Those who support net metering believe much of the utility pushback is a result of the potential threat net metering and distributed options could have to the utility industry’s bottom line. A January 2013 study conducted by an advocacy group called Vote Solar estimated that California’s net metering program provides electricity consumers $92 million a year in economic benefits and that it “does not produce a cost shift to nonparticipating ratepayers; instead it creates a small net benefit on average across the IOUs’ (investor owned utilities) residential markets.”17 In an interesting turn, conservative groups not normally associated with the promotion of alternative energy have spoken out against plans in Arizona and Georgia to change the incentive structure to promote rooftop solar at their respective state public service commissions. Barry Goldwater Jr. has formed an organization in Arizona to represent solar installation companies decrying reductions in net-metering incentives in TV and radio commercials claiming such changes will “extinguish” the use of household solar power for the benefit of utilities.18
In solar friendly California, with the nation’s most aggressive renewable energy targets of 33 percent by 2020 and the nation’s leader in installed solar capacity, the issue of cost-shifting prompted legislators to pass Assembly Bill 2514 in 2012, which directs the state Public Utilities Commission to complete a study analyzing the full costs and benefits of the state’s net energy metering program. The bill, sponsored by Assemblyman Steven Bradford, also requires the Public Utilities Commission to examine the extent to which ratepayers across different regions of the state are receiving service under the net energy metering program and the extent to which those customers are paying the full cost of the services being provided to them by utilities.19
“We need to get an understanding of the costs and benefits of net metering,” Bradford said in an April 2013 ClimateWire story. “Utilities say it is expensive, while the solar industry says it benefits the ratepayers. A.B. 2514 simply requires the PUC (public utility commission) to do the accounting and let us know the results so the Legislature and the public get a better understanding of how to design and implement sustainable programs to promote clean generation.”20
Some state utility commissions, however, already have taken action against attempts to change net metering programs. State utility commissions in Louisiana and Idaho both ruled in late June and early July 2013 against petitions made by utilities to raise monthly fees for residential and business customers that use metering. In a July 2013 Wall Street Journal article, the Idaho commission raised concerns that Idaho Power’s proposal would “discourage investment in distributed generation” and it suggested that while customers may not be paying the full cost of services, “more work needs to be done to establish the correct customer charge.”21 The utility proposed doubling the current cap on power generation from net metering customers to 2.9 megawatts in return for lowering the credit rates it pays in addition to requiring customers to give up extra generation credits they earn by the end of the year.
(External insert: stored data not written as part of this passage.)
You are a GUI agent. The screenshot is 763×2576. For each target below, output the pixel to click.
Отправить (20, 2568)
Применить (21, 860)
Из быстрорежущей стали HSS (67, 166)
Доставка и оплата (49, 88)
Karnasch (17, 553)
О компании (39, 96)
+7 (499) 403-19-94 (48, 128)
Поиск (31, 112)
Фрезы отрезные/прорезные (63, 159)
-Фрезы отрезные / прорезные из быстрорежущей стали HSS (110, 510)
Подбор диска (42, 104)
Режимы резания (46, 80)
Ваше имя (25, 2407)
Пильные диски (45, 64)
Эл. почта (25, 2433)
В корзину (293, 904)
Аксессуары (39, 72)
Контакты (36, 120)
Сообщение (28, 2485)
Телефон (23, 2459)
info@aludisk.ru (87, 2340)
The commission, in its rejection of the plan, criticized the utility for not trying to resolve its specific disputes with customers before seeking a rate increase.22
Many utilities facing a surge of net metering customers believe conventional rate recovery methods used by state public utility commissions may need a fresh look. In states like New Jersey and Virginia, utilities can impose standby charges to recover the costs associated with having backup power ready and available for customers utilizing distributed generation. Typically, the biggest expense for a utility is not the power itself but the cost to maintain the infrastructure necessary to deliver energy to customers. Virginia’s State Corporation Commission in 2011 approved a request to allow Dominion Energy to add a standby charge estimated to be about $30 a month for a 10 kilowatt solar system, which is roughly three times larger than the average size of solar systems (three kilowatts) on residential homes in the state.23
Representatives from the utility Southern California Edison have suggested California’s existing tiered electricity rate structure, which was intended to charge customers more based on total consumption to help reduce energy demand, is flawed when accounting for growing customer use of rooftop solar. The utility contends that the largest consumers of energy also have installed rooftop solar panels. Thus, when taking into account the credits they can accrue from net metering, these large consumers are not paying the top-tier prices envisioned by state regulators. Instead, the utility believes the commission should expand the existing flat fee of roughly 80 cents per month on existing net metering customers to ensure that standby infrastructure is being maintained.24
In Arizona, the state’s largest utility has proposed grandfathering in existing customers under the current incentives program, but has proposed that the Corporation Commission create a separate structure for new metering customers that would include service charges based on the times standby power is used during peak usage.25 This and other increased usage fees have been strongly rejected by solar advocates as a punitive step that hurts consumers' bottom line and provides a disincentive from using solar panels at all.
One potential option that has generated at least partial acceptance by many solar and net metering organizations is the voluntary option to use a rate structure similar Austin Energy’s value of solar tariff, or VOST. In 2012, the Texas utility became the first in the country to adopt this hybrid approach, which separately meters a residential customer’s energy consumption from the power a homeowner’s solar system may generate. A solar customer in its service territory is automatically signed up for the program and receives monthly bills for the power the home consumes. Customers receive a credit of 12.8 cents for every kilowatt hour their systems may generate; that credit is subtracted from the monthly bill, instead of the customer's energy meter rolling back when it generates power for the grid like conventional net metering program. The credit’s valuation methodology was developed in conjunction with a California alternative energy consulting firm called Clean Energy Research by utilizing an algorithm that accounts for the value and benefits of distributed solar. The algorithm is updated annually and examines the following benefits to the utility:
Avoided fuel costs, which is valued at the marginal costs of the displaced energy;
Avoided capital cost of installing new power generation due to the added power capacity;
Avoided transmission and distribution expenses;
Line loss savings;
Fuel price hedging values; and
The solution developed by Austin Energy and its valuation of distributed solar in many ways reflect local conditions in its service territory. Its supporters note that, in theory, there should be no revenue loss for the utility nor an undue burden placed on other customers lacking rooftop solar systems because the utility would only pay for the value it receives.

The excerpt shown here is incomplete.